• _WHAT IS NEEDED_
Repeat the listing word for word, but skip any pictures.

• _DATA IN THIS EXERCISE_
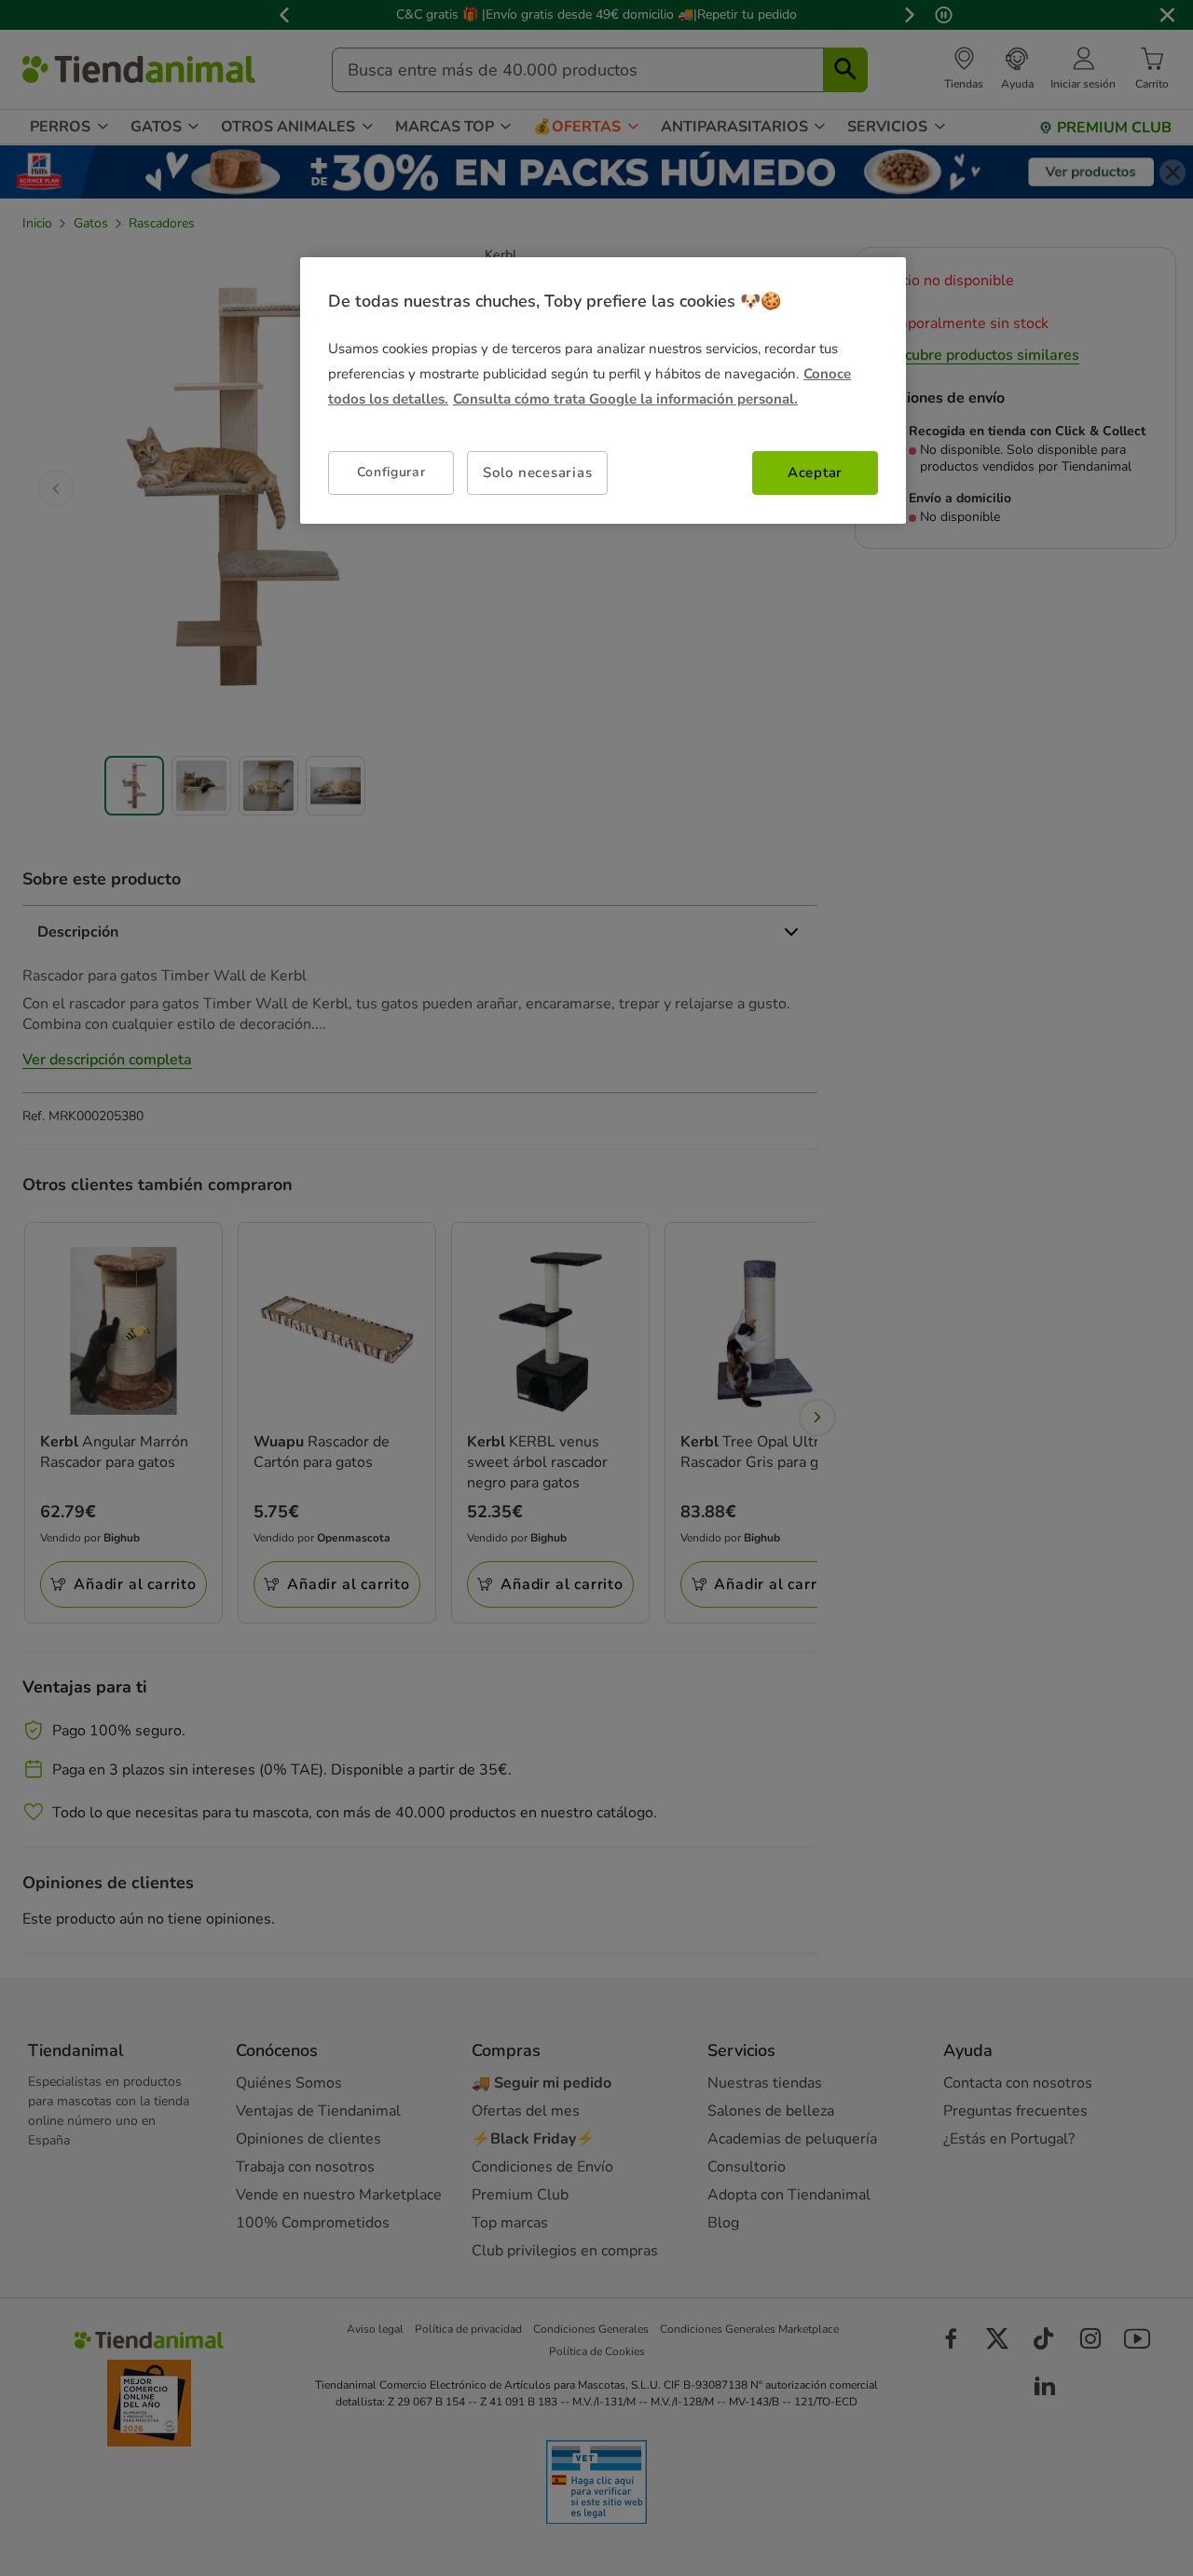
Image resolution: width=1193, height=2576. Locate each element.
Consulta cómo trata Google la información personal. (625, 399)
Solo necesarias (537, 472)
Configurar (391, 472)
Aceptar (815, 472)
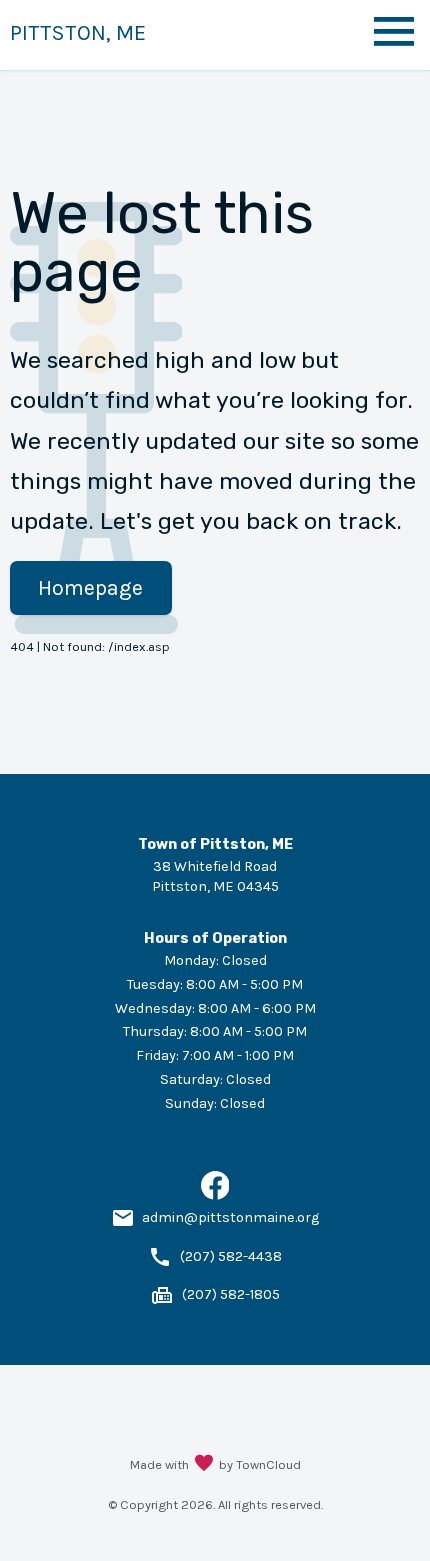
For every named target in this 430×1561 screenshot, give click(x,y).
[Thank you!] (204, 1465)
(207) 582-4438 (231, 1256)
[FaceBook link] (215, 1195)
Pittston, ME (78, 32)
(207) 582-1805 (231, 1294)
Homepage (90, 588)
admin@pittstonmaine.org (230, 1217)
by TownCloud (260, 1464)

• _RESULT FOR THIS TASK_
Image resolution: width=1193, height=2576. Locate each element.
Consulta cómo trata Google la información personal. (625, 399)
Solo necesarias (537, 472)
Configurar (391, 472)
Aceptar (815, 472)
For every named target in this 430×1561 screenshot, give click(x,y).
[Thank you!] (204, 1465)
(207) 582-4438 (231, 1256)
[FaceBook link] (215, 1195)
Pittston, ME (78, 32)
(207) 582-1805 (231, 1294)
Homepage (90, 588)
admin@pittstonmaine.org (230, 1217)
by TownCloud (260, 1464)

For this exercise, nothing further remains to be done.